Clinicians in the emergency department today are educated using evidence-based drug data supplied by managed care organizations and are recommending drugs that are both effective and budget-conscious.    These data resources are expanding into areas such as high-cost imaging, allowing clinicians to confidently pursue treatment options that may be more appropriate for the patient and more financially sustainable than high-dollar pictures.

In addition, information technology now employed in medical home pilot projects (some of them sponsored by insurers) features search engines that can scan a patient's medical records to identify tests or processes that are missing or late. Information systems now prompt physicians to ask for particular procedures or tests when a patient presents with an abnormal lab result or other anomalous condition.   Unlike the last go-around of health reform, quality measures now can be tracked and an appropriate balance between cost and quality can be achieved.     
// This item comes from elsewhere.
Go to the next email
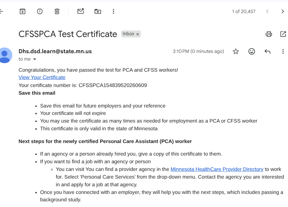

As a physician, I am excited about the new analytic, evidence-based tools now at my disposal because they allow me to exercise my training and judgment to make better decisions on behalf of my patients.   Particularly exciting is the ability to track treatment patterns of high-risk patients -- cases in which outcomes and costs often are problematic – and to modify treatment when necessary.   Improved technology, and enhanced cooperation between providers and payers, allows for closer tracking of these patients once they leave the hospital, reducing the need for readmissions that cost the system and demoralize the patient.

I am also seeing great strides being made on the more prosaic, but important, business processing side of healthcare. Patient data input, something that used to be a laborious and disjointed task, is becoming considerably more streamlined.   Merely getting a bill out to the right person at the right time used to be a major challenge for many facilities (and still is for some).   But processing improvements are being made and the administrative costs of medicine will subsequently go down.        

Health reform is going to accelerate these efficiencies through its various advisory boards, readmission reductions programs and related cost containment and quality improvement prods. Of course, for an administrator worried about evolving payment systems, or for a physician with a line of patients out the door, or for a managed care executive fretting over new insurance regulations, the day-to-day challenges can obscure the big picture.

But forget the trees for a minute.   Look at the forest.   It's becoming a more manageable, habitable place, and in the future it will be better still. 

 


William "Kip" Schumacher is board certified in emergency medicine and is chief executive officer of Schumacher Group, one of the largest emergency medicine management companies in the United States.